Financial institutions recommend that one should spend no more than 30 per cent of their income on housing or rent. However, the current rental price for just a single room averages 35 to 40 per cent of a median earner's take-home pay.

Day by day, median savings fall increasingly behind. How can we ever catch up?

It seems to me that the simple dignity of secure shelter for all Singaporeans - something I had believed was possible - is dead.

Even though I am proud of my current work, and I cherish the relationships and communities I have built over 10 years, I feel increasingly forced to abandon all of it - my job, my neighbourhood and my connections to the community - to pursue profit-oriented jobs.

I increasingly feel that I have to choose between my life of service and my future survival.

Current narrative not helping

When I approached my MP in Jalan Besar for help, I was told that because of my salary, I would not qualify for any meaningful assistance.

And at 32 years old, I cannot buy a flat before prices balloon further.

My MP tried to give me "advice" that I found incredibly unhelpful: band together with friends to rent a whole unit, asking to rent from a friend at lower prices, etc.

I must highlight just how disconnected these sorts of "suggestions" are from the real issues at hand.

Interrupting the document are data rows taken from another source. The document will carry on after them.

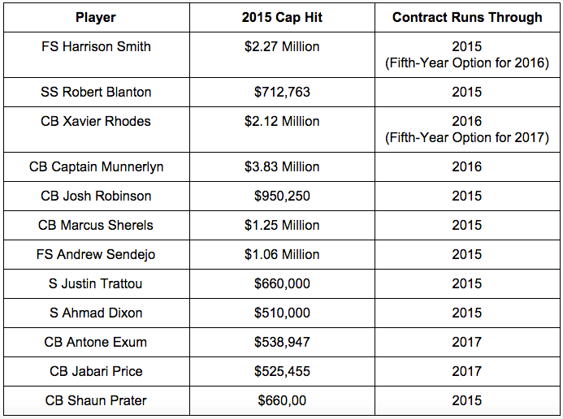Select the CB Josh Robinson cell
The width and height of the screenshot is (563, 419).
(96, 196)
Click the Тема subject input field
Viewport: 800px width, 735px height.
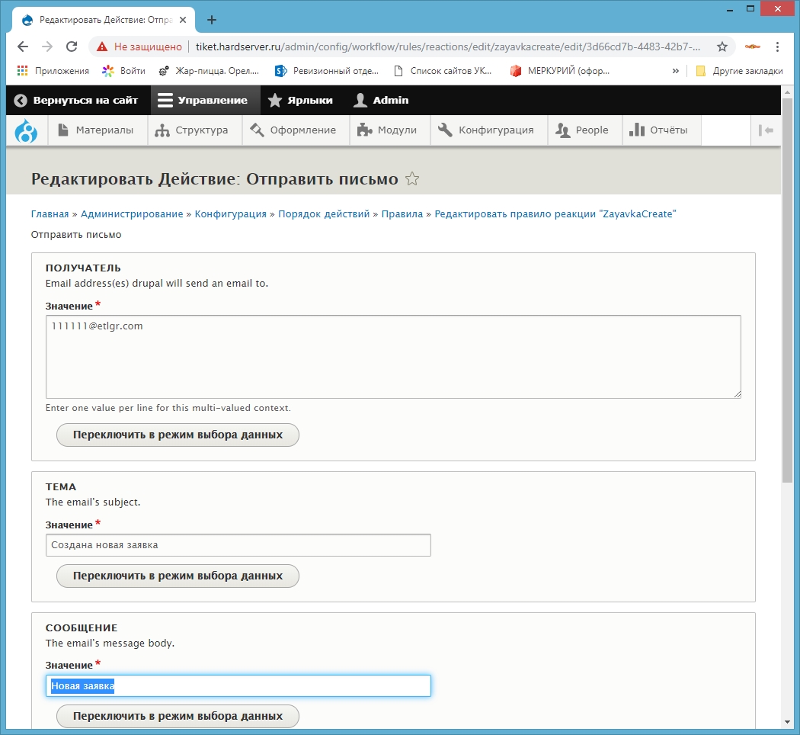click(x=238, y=545)
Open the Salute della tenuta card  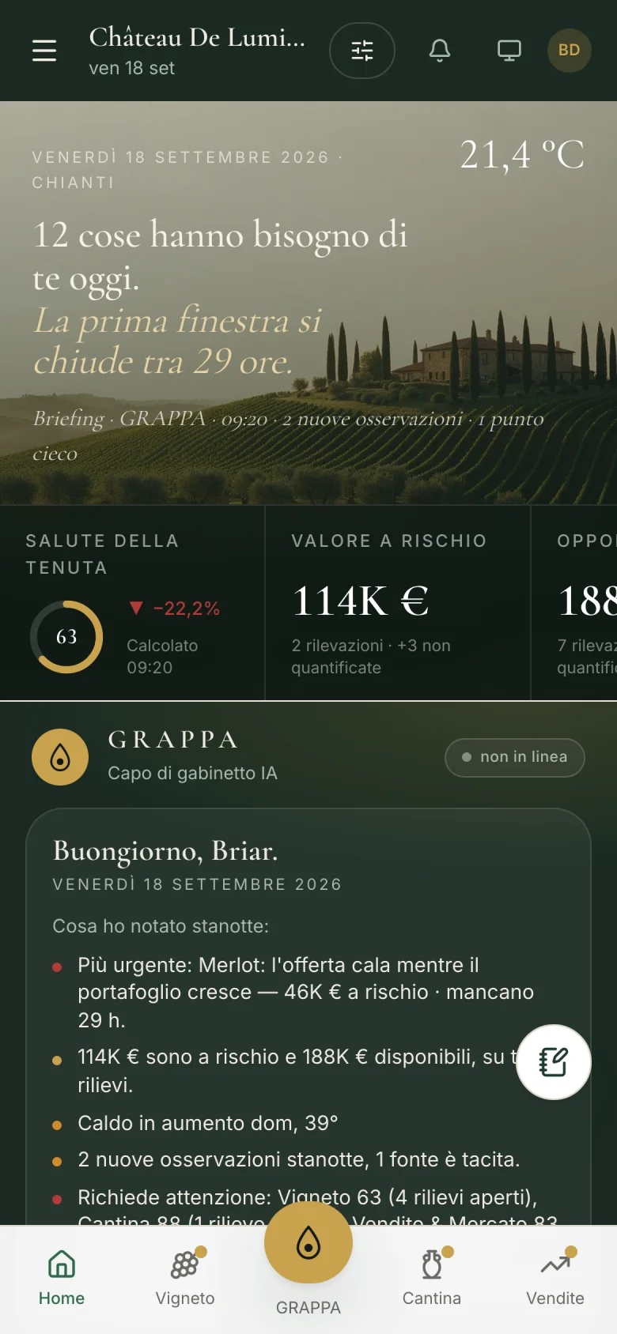[x=132, y=603]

Sharing a unit with unrelated flatmates has already been my default for over 15 years and it is the default for the majority of renters. Such arrangements mean constant uncertainty of living arrangements and lack of privacy.

It is also unreasonable to expect perpetual goodwill and turn every social relationship into a financial negotiation. Friends have their own families to care for and space is increasingly scarce as modern designs become more compact (or "cosy" if you are a realtor).

My situation, and that of many other residents, is not the result of individual choice or lack of effort, but of structural failures: options and assistance are gated by income and age thresholds, and stable housing is treated as a privilege for households that fit policy moulds.

What of the rest of us who do not have a family to turn back to, and those of us who cannot form families because we do not have the homes to do so?

We don't need sympathy, we need action.

I can personally attest that searching for rentals, vetting the validity and safety of the space, comparing options and negotiating with owners and agents can take hours or even days.

It can be demoralising to see that our pay can afford only increasingly poorer conditions.

This volatility fractures communities. When people are pushed away from finding homes in their communities due to price and rent, communities are poisoned and eroded over time. People will focus on the value of their house, rather than the quality of their neighbourhood.

There are the hidden and additional costs of frequently changing addresses and moving to different rooms.

I chose to become a citizen because I deeply believed that I belonged in Singapore.

Perhaps I was mistaken.

Perhaps I have been too naive to hope that people like me could ever achieve that dignity of having a home here.

I hope the government will relook at how housing is governed in Singapore.

Housing should not be a speculative commodity. Prioritise housing and properties as social infrastructure first, and profit centres second. Protect the backbone of our economy by really assuring people that at least we will have shelter and space.

How we address housing today will determine the strength and unity of our society tomorrow.

I urge you to restore faith in Singapore's social contract by placing people, not profit, at the centre of our housing policies.